Further, since Parliament has already adopted a Vote on Account for the first four months of 2020, the President would have no authority to authorise withdrawals from the Consolidated Fund until the end of April 2020. This is because, in terms of Article 150(3), Parliament has already made provision for this period by the Vote on Account. The President’s temporary power to charge expenditures on public services without parliamentary approval only commences when that period expires. The important consequence of this is that the purported Vote on Account commencing 6 March 2020, mentioned in the Pre-Election Budgetary Position Report, is clearly unconstitutional.
Usurpation of the Legislature by the Executive
In any case, as its name suggests, a Vote on Account is an interim budget proposal that has to be voted on by Parliament. When Parliament is dissolved, there can be no vote. The Government therefore seems to be implying that this can be done by an act of the President. Such a suggestion is not only absurd, but also chilling: it is a usurpation of the Legislature by the Executive.
This is aggravated by the fact that this situation has arisen due to the very conduct of the Government. It did not table an Appropriation Bill, or obtain approval for a Vote on Account in Parliament (the current Vote on Account having been passed by the previous Government). It chose to dissolve Parliament on 2 March 2020 to enable an early election, six months ahead of the expiry of the parliamentary term. And after the situation materially changed after the outbreak of the pandemic, the Government has refused to recall Parliament by using either the emergency provisions of the Constitution, or by rescinding the proclamation of dissolution.

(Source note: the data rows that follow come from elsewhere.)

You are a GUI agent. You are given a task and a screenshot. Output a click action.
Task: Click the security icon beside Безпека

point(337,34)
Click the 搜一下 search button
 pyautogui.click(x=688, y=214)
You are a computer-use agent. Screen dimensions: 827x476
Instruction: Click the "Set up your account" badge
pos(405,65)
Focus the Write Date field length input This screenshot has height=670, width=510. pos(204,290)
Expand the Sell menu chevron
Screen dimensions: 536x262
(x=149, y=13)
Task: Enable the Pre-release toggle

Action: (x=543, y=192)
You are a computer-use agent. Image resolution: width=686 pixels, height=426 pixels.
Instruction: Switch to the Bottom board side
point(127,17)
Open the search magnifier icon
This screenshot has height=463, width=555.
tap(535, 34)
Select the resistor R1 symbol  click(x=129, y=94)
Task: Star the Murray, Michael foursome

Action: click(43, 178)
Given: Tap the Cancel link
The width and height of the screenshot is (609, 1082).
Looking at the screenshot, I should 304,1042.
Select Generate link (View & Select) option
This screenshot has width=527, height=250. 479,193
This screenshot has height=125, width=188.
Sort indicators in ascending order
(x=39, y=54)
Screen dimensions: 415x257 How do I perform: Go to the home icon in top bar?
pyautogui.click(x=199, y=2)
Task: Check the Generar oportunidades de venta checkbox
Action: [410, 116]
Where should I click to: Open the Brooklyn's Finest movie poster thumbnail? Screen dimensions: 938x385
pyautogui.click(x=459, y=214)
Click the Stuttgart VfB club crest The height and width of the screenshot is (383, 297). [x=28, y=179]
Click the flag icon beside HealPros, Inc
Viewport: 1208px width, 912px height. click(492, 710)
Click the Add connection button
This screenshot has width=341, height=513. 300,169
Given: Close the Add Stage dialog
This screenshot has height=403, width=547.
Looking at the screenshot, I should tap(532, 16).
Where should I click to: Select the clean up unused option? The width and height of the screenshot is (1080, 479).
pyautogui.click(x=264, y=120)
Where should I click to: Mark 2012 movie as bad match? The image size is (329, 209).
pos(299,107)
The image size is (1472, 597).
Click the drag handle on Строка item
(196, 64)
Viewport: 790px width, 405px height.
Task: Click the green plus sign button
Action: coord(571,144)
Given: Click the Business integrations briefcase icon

Thus, having created the situation in which there are no financial allocations for 2020 (apart from the Vote of Account for the first four months of 2020 adopted by the previous government), and having prematurely dissolved a Parliament which would have otherwise continued till September 2020, it is not open to the President to seek cover under Article 150(3) to adopt a de facto budget or Vote on Account without parliamentary approval. To put it starkly, to permit such a course would be to open the door to presidential authoritarianism.
So, what is the way forward? If the Government is to act consistently with the Constitution and the democratic principles we have discussed, it is inescapable that there must be a Parliament to act in concert with the Executive in dealing with the crisis.
There are two constitutional routes to recalling Parliament. The first is under Article 70(7), which provides that: “If at any time after the dissolution of Parliament, the President is satisfied that an emergency has arisen of such a nature that an earlier meeting of Parliament is necessary, he may by Proclamation summon the Parliament which has been dissolved to meet...” The other option is for the President to simply rescind the proclamation of dissolution, which brings the dissolved Parliament back to life for the remainder of its term (i.e., until 1 September 2020).
A Parliament so summoned would be competent to approve a Vote on Account or pass an Appropriation Act.
(Asanga Welikala is a Lecturer in Public Law of the University of Edinburgh. Suren Fernando is an Attorney-at-Law of the Supreme Court.)